*** Records for this exercise ***
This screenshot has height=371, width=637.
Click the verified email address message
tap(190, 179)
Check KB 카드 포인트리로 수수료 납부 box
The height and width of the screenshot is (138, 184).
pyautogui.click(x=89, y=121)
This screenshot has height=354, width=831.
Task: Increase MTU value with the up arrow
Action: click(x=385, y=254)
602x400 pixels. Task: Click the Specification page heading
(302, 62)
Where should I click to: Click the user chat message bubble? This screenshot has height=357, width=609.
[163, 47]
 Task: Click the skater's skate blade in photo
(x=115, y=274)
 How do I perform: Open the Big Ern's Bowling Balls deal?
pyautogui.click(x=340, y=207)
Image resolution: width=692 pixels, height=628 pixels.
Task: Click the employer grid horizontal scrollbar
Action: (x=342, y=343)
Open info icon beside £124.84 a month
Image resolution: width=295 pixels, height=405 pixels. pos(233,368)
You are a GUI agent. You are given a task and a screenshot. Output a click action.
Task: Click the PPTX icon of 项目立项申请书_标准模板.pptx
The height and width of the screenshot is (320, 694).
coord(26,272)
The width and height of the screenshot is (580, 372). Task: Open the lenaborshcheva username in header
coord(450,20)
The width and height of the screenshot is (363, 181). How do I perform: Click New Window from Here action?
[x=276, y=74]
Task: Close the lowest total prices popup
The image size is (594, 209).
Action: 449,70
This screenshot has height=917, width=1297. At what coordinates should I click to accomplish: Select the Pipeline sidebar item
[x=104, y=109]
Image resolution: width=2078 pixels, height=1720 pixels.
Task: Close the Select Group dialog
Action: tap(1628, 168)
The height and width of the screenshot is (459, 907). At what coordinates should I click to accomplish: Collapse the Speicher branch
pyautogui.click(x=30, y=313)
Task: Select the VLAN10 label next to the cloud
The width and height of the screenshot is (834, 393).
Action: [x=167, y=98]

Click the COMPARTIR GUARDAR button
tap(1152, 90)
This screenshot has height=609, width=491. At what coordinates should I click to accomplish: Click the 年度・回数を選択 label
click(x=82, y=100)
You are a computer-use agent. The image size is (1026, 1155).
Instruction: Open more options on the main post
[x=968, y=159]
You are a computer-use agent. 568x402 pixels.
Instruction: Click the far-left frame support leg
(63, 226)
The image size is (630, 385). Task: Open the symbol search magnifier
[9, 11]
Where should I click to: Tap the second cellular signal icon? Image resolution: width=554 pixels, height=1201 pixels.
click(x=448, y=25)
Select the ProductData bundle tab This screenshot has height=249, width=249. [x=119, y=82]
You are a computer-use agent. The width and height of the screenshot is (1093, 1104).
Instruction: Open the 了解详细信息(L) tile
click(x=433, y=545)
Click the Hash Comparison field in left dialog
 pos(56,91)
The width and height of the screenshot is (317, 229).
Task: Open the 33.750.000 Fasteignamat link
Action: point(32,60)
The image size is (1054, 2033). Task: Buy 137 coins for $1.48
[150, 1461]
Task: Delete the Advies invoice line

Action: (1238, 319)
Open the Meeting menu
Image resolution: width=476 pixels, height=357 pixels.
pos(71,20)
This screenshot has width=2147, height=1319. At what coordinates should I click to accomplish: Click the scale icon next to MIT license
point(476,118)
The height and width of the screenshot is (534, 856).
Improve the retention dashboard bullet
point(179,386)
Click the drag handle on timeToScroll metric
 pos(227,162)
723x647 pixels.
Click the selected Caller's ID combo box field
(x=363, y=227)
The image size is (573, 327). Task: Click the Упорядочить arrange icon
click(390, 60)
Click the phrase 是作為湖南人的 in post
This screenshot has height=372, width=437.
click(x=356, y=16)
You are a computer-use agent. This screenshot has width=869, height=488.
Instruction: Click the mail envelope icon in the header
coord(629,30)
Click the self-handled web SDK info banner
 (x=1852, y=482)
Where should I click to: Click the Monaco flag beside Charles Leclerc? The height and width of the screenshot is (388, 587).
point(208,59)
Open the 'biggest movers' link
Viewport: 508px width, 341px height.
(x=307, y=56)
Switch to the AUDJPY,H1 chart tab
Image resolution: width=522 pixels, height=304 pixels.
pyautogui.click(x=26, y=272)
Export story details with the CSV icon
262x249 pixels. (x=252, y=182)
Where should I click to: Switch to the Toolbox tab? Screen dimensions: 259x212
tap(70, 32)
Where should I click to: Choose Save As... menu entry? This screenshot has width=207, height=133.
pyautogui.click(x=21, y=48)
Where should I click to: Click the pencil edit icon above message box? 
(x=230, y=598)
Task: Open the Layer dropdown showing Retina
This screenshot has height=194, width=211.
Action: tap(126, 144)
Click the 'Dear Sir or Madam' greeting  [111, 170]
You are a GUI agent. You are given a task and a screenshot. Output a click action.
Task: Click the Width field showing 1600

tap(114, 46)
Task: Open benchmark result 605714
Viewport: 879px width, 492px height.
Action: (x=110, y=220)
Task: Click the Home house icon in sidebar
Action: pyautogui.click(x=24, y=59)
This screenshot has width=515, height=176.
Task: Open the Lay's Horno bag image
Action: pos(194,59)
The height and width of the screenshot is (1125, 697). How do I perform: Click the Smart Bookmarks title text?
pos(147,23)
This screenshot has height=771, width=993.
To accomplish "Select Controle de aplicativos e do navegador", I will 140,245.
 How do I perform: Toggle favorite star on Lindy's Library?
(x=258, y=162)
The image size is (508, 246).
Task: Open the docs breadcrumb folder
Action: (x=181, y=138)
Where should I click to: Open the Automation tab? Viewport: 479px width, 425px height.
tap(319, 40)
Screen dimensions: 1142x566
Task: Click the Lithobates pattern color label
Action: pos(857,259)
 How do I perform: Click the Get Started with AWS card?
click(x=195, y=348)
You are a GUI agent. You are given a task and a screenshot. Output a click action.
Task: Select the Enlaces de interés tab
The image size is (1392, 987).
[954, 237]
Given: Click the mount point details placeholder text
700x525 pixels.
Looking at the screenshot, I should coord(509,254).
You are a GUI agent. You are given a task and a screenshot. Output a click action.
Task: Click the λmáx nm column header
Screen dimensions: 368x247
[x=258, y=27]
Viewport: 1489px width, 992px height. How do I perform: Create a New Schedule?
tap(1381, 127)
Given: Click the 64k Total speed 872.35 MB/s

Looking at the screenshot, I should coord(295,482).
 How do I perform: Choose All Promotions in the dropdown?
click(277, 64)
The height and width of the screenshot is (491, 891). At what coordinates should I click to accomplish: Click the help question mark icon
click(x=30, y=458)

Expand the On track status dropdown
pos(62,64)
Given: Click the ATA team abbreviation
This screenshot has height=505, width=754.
*** End of Records for this exercise ***
Could you reproduce all of the entries exactly as they appear?

Response
This screenshot has height=371, width=637.
Click the verified email address message
tap(190, 179)
Check KB 카드 포인트리로 수수료 납부 box
The height and width of the screenshot is (138, 184).
pyautogui.click(x=89, y=121)
This screenshot has height=354, width=831.
Task: Increase MTU value with the up arrow
Action: click(x=385, y=254)
602x400 pixels. Task: Click the Specification page heading
(302, 62)
Where should I click to: Click the user chat message bubble? This screenshot has height=357, width=609.
[163, 47]
 Task: Click the skater's skate blade in photo
(x=115, y=274)
 How do I perform: Open the Big Ern's Bowling Balls deal?
pyautogui.click(x=340, y=207)
Image resolution: width=692 pixels, height=628 pixels.
Task: Click the employer grid horizontal scrollbar
Action: (x=342, y=343)
Open info icon beside £124.84 a month
Image resolution: width=295 pixels, height=405 pixels. pos(233,368)
You are a GUI agent. You are given a task and a screenshot. Output a click action.
Task: Click the PPTX icon of 项目立项申请书_标准模板.pptx
The height and width of the screenshot is (320, 694).
coord(26,272)
The width and height of the screenshot is (580, 372). Task: Open the lenaborshcheva username in header
coord(450,20)
The width and height of the screenshot is (363, 181). How do I perform: Click New Window from Here action?
[x=276, y=74]
Task: Close the lowest total prices popup
The image size is (594, 209).
Action: 449,70
This screenshot has height=917, width=1297. At what coordinates should I click to accomplish: Select the Pipeline sidebar item
[x=104, y=109]
Image resolution: width=2078 pixels, height=1720 pixels.
Task: Close the Select Group dialog
Action: tap(1628, 168)
The height and width of the screenshot is (459, 907). At what coordinates should I click to accomplish: Collapse the Speicher branch
pyautogui.click(x=30, y=313)
Task: Select the VLAN10 label next to the cloud
The width and height of the screenshot is (834, 393).
Action: [x=167, y=98]

Click the COMPARTIR GUARDAR button
tap(1152, 90)
This screenshot has height=609, width=491. At what coordinates should I click to accomplish: Click the 年度・回数を選択 label
click(x=82, y=100)
You are a computer-use agent. The image size is (1026, 1155).
Instruction: Open more options on the main post
[x=968, y=159]
You are a computer-use agent. 568x402 pixels.
Instruction: Click the far-left frame support leg
(63, 226)
The image size is (630, 385). Task: Open the symbol search magnifier
[9, 11]
Where should I click to: Tap the second cellular signal icon? Image resolution: width=554 pixels, height=1201 pixels.
click(x=448, y=25)
Select the ProductData bundle tab This screenshot has height=249, width=249. [x=119, y=82]
You are a computer-use agent. The width and height of the screenshot is (1093, 1104).
Instruction: Open the 了解详细信息(L) tile
click(x=433, y=545)
Click the Hash Comparison field in left dialog
 pos(56,91)
The width and height of the screenshot is (317, 229).
Task: Open the 33.750.000 Fasteignamat link
Action: point(32,60)
The image size is (1054, 2033). Task: Buy 137 coins for $1.48
[150, 1461]
Task: Delete the Advies invoice line

Action: (1238, 319)
Open the Meeting menu
Image resolution: width=476 pixels, height=357 pixels.
pos(71,20)
This screenshot has width=2147, height=1319. At what coordinates should I click to accomplish: Click the scale icon next to MIT license
point(476,118)
The height and width of the screenshot is (534, 856).
Improve the retention dashboard bullet
point(179,386)
Click the drag handle on timeToScroll metric
 pos(227,162)
723x647 pixels.
Click the selected Caller's ID combo box field
(x=363, y=227)
The image size is (573, 327). Task: Click the Упорядочить arrange icon
click(390, 60)
Click the phrase 是作為湖南人的 in post
This screenshot has height=372, width=437.
click(x=356, y=16)
You are a computer-use agent. This screenshot has width=869, height=488.
Instruction: Click the mail envelope icon in the header
coord(629,30)
Click the self-handled web SDK info banner
 (x=1852, y=482)
Where should I click to: Click the Monaco flag beside Charles Leclerc? The height and width of the screenshot is (388, 587).
point(208,59)
Open the 'biggest movers' link
Viewport: 508px width, 341px height.
(x=307, y=56)
Switch to the AUDJPY,H1 chart tab
Image resolution: width=522 pixels, height=304 pixels.
pyautogui.click(x=26, y=272)
Export story details with the CSV icon
262x249 pixels. (x=252, y=182)
Where should I click to: Switch to the Toolbox tab? Screen dimensions: 259x212
tap(70, 32)
Where should I click to: Choose Save As... menu entry? This screenshot has width=207, height=133.
pyautogui.click(x=21, y=48)
Where should I click to: Click the pencil edit icon above message box? 
(x=230, y=598)
Task: Open the Layer dropdown showing Retina
This screenshot has height=194, width=211.
Action: tap(126, 144)
Click the 'Dear Sir or Madam' greeting  [111, 170]
You are a GUI agent. You are given a task and a screenshot. Output a click action.
Task: Click the Width field showing 1600

tap(114, 46)
Task: Open benchmark result 605714
Viewport: 879px width, 492px height.
Action: (x=110, y=220)
Task: Click the Home house icon in sidebar
Action: pyautogui.click(x=24, y=59)
This screenshot has width=515, height=176.
Task: Open the Lay's Horno bag image
Action: pos(194,59)
The height and width of the screenshot is (1125, 697). How do I perform: Click the Smart Bookmarks title text?
pos(147,23)
This screenshot has height=771, width=993.
To accomplish "Select Controle de aplicativos e do navegador", I will 140,245.
 How do I perform: Toggle favorite star on Lindy's Library?
(x=258, y=162)
The image size is (508, 246).
Task: Open the docs breadcrumb folder
Action: (x=181, y=138)
Where should I click to: Open the Automation tab? Viewport: 479px width, 425px height.
tap(319, 40)
Screen dimensions: 1142x566
Task: Click the Lithobates pattern color label
Action: pos(857,259)
 How do I perform: Click the Get Started with AWS card?
click(x=195, y=348)
You are a GUI agent. You are given a task and a screenshot. Output a click action.
Task: Select the Enlaces de interés tab
The image size is (1392, 987).
[954, 237]
Given: Click the mount point details placeholder text
700x525 pixels.
Looking at the screenshot, I should coord(509,254).
You are a GUI agent. You are given a task and a screenshot. Output a click action.
Task: Click the λmáx nm column header
Screen dimensions: 368x247
[x=258, y=27]
Viewport: 1489px width, 992px height. How do I perform: Create a New Schedule?
tap(1381, 127)
Given: Click the 64k Total speed 872.35 MB/s

Looking at the screenshot, I should coord(295,482).
 How do I perform: Choose All Promotions in the dropdown?
click(277, 64)
The height and width of the screenshot is (491, 891). At what coordinates should I click to accomplish: Click the help question mark icon
click(x=30, y=458)

Expand the On track status dropdown
pos(62,64)
Given: Click the ATA team abbreviation
This screenshot has height=505, width=754.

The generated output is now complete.